Elle a exposé que les débiteurs n'avait pas fait preuve de transparence sur leur situation financière mais qu'elle avait néanmoins maintenu la scolarité de l'enfant puisque les parents s'engageaient à s'acquitter des frais de scolarité de manière échelonnée mais que finalement les époux [S] n'ont pas respecté leur engagement et ont préféré déposer un dossier de surendettement.

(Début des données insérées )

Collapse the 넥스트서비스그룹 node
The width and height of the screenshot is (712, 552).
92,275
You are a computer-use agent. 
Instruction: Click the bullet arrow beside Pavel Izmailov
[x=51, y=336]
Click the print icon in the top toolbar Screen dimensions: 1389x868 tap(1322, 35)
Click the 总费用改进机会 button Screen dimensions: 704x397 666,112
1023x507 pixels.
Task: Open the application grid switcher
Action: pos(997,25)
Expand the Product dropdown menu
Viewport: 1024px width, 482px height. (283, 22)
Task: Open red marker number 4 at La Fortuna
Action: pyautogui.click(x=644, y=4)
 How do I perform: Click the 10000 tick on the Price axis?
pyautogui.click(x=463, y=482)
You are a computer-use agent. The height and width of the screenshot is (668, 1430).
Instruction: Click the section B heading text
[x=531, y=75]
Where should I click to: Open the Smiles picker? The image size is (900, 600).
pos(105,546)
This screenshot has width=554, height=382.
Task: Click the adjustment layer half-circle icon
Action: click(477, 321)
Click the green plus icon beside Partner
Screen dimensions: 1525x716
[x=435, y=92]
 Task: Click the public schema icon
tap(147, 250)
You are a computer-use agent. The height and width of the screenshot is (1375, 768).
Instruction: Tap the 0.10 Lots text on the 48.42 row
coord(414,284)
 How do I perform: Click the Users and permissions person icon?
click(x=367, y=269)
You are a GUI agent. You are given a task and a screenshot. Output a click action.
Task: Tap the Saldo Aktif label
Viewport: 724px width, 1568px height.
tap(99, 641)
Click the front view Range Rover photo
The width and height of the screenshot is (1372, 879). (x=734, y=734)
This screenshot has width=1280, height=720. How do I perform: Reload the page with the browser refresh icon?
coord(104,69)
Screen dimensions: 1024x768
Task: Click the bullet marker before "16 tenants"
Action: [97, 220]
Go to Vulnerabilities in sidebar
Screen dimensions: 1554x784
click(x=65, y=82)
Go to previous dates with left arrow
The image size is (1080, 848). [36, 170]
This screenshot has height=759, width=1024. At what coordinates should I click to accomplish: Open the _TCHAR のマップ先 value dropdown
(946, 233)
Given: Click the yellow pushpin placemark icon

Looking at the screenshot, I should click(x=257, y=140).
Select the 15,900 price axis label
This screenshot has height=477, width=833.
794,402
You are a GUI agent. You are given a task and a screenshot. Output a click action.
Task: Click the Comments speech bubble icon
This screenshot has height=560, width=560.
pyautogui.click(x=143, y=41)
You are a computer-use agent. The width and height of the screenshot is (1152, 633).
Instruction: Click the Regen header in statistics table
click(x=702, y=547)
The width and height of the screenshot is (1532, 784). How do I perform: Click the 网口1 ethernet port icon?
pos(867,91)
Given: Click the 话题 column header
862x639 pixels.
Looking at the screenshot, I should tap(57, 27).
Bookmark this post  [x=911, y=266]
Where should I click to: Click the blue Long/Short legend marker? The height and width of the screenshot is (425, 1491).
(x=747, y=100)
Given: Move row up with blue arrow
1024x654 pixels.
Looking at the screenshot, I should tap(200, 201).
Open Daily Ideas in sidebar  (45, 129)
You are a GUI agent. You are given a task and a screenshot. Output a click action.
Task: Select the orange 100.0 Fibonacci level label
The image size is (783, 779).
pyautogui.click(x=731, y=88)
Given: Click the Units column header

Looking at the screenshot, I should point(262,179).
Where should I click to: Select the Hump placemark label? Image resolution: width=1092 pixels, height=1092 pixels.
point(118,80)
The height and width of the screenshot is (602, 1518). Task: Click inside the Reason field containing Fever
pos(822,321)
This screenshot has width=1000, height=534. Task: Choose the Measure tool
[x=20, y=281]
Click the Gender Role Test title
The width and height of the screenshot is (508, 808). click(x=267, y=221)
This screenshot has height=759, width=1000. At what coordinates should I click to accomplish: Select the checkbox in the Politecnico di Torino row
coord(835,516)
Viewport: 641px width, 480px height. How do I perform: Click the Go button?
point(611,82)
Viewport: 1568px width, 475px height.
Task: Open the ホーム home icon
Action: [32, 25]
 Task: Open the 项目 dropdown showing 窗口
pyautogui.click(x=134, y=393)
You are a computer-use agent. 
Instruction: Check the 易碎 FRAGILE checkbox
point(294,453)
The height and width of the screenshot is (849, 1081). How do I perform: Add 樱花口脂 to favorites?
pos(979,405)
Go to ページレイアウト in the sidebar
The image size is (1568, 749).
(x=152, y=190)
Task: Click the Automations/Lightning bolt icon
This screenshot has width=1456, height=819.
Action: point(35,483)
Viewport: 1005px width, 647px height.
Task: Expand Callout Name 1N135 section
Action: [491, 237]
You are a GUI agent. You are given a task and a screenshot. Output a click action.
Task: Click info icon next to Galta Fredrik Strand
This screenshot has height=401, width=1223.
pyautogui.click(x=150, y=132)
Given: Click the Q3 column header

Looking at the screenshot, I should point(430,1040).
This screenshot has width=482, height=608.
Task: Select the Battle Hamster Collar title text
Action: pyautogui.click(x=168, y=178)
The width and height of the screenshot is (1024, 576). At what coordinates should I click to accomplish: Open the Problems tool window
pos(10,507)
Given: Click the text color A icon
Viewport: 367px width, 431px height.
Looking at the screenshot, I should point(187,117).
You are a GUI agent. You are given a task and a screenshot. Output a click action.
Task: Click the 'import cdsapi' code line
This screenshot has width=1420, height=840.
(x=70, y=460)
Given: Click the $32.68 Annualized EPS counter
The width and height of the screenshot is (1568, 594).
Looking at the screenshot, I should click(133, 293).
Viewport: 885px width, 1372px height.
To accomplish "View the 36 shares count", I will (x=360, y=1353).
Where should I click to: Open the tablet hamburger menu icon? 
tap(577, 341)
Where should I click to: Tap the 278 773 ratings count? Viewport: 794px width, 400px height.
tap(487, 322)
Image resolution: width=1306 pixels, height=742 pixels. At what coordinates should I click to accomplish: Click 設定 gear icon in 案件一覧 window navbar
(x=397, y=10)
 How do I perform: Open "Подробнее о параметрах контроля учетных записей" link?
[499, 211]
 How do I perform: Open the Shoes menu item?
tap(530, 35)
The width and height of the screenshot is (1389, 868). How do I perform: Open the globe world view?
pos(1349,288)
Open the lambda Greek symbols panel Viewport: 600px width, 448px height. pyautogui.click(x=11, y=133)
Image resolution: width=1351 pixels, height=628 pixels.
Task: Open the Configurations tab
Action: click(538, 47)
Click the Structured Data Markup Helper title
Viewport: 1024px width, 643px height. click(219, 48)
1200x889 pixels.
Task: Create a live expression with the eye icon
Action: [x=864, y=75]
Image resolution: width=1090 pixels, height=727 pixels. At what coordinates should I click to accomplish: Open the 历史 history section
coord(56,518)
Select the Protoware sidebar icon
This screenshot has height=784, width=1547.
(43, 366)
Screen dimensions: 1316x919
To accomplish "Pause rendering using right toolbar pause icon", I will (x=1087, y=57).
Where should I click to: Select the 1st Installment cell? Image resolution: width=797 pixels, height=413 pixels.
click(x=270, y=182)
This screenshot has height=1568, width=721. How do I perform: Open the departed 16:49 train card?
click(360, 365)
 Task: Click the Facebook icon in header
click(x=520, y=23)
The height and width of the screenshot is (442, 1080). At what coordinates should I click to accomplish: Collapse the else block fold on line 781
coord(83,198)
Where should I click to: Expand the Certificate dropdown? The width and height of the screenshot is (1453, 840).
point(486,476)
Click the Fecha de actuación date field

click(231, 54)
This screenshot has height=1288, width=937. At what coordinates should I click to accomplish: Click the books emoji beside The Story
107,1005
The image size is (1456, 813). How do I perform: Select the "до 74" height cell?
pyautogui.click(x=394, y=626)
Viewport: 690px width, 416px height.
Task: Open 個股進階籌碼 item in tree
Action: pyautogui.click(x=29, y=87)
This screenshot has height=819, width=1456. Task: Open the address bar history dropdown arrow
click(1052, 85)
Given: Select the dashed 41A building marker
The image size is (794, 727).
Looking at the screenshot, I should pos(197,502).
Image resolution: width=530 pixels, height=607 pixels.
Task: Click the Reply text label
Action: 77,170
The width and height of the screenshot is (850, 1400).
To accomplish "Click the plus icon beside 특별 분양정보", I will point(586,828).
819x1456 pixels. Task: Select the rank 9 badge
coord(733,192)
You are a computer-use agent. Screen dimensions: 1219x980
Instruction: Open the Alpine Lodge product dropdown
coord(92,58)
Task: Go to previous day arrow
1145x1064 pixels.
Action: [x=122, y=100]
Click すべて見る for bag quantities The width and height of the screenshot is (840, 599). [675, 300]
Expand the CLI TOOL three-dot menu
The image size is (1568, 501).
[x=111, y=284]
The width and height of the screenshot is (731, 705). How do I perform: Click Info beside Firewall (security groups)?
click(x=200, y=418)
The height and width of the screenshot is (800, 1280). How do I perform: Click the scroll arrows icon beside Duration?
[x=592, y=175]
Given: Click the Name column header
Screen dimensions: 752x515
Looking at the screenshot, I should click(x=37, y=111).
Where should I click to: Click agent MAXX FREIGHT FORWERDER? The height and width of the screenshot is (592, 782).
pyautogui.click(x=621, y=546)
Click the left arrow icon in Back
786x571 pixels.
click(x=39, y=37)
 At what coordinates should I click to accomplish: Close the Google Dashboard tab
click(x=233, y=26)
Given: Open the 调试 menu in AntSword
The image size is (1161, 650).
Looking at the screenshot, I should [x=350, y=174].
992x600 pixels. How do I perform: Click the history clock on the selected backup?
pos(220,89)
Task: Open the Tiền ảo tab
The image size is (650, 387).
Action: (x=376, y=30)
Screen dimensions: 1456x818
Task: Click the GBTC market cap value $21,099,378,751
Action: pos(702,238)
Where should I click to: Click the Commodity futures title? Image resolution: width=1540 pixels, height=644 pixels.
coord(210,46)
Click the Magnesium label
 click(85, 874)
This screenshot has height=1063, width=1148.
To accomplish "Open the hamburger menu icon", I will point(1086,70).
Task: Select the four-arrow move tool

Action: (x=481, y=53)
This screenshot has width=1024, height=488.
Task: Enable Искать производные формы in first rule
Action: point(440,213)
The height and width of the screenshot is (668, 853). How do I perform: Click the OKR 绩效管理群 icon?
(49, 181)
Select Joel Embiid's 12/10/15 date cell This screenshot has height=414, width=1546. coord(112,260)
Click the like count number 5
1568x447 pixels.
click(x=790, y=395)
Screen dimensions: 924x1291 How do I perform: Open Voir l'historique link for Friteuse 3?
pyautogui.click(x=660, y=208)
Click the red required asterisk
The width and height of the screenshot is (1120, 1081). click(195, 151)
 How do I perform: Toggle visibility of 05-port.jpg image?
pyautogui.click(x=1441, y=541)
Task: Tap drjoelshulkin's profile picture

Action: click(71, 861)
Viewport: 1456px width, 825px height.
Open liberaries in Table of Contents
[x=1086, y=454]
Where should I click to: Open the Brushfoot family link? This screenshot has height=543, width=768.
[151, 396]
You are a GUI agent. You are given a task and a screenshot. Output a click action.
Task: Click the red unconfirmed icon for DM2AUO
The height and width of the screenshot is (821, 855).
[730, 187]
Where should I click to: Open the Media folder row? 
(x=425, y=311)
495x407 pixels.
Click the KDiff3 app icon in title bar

Elle a ajouté que la dette des époux [S] de 5280 euros compromettait sa santé financière.
Les autres créanciers de la procédure n'ont pas comparu.
MOTIFS DE LA DECISION
Sur le périmètre de l'endettement pris en compte par la procédure :
Les époux [S] ont déclaré dans leur déclaration de surendettement enregistrée le 30 août 2021 par la commission des dettes envers 4 créanciers : le [7], la société [4], la société [3] et le [9].
M. et Mme [S] ont omis de déclarer 2 autres dettes envers la société [6], qui sont dès lors hors plan.
En l'état Mme [S] doit en faire son affaire sauf à effectuer une nouvelle déclaration de surendettement et sous réserve de la recevabilité de cette nouvelle déclaration.
Sur la créance de la société [7] :
Le jugement dont appel a prévu le remboursement intégral de la créance du [7] moyennant 14 mensualités de 377,14 euros dans une première étape.
Cette disposition doit être approuvée, ce créancier n'étant pas un professionnel du crédit.
Pour le surplus, Mme [S] ayant déclaré être en mesure de s'acquitter des mensualités prévues par le plan, le jugement doit être purement et simplement confirmé.
PAR CES MOTIFS
La cour, statuant publiquement, par défaut,
Confirme le jugement déféré en toutes ses dispositions,
Y ajoutant,
Rappelle que les dettes non déclarées par les débiteurs envers la sociétés [6] pour un montant total d'environ 3 400 euros en principal se situent hors plan et que Mme [S] doit en faire son affaire sauf à déposer une nouvelle déclaration de surendettement et sous réserve de la recevabilité de cette dernière ;
Laisse les dépens de l'instance d'appel à la charge du Trésor public.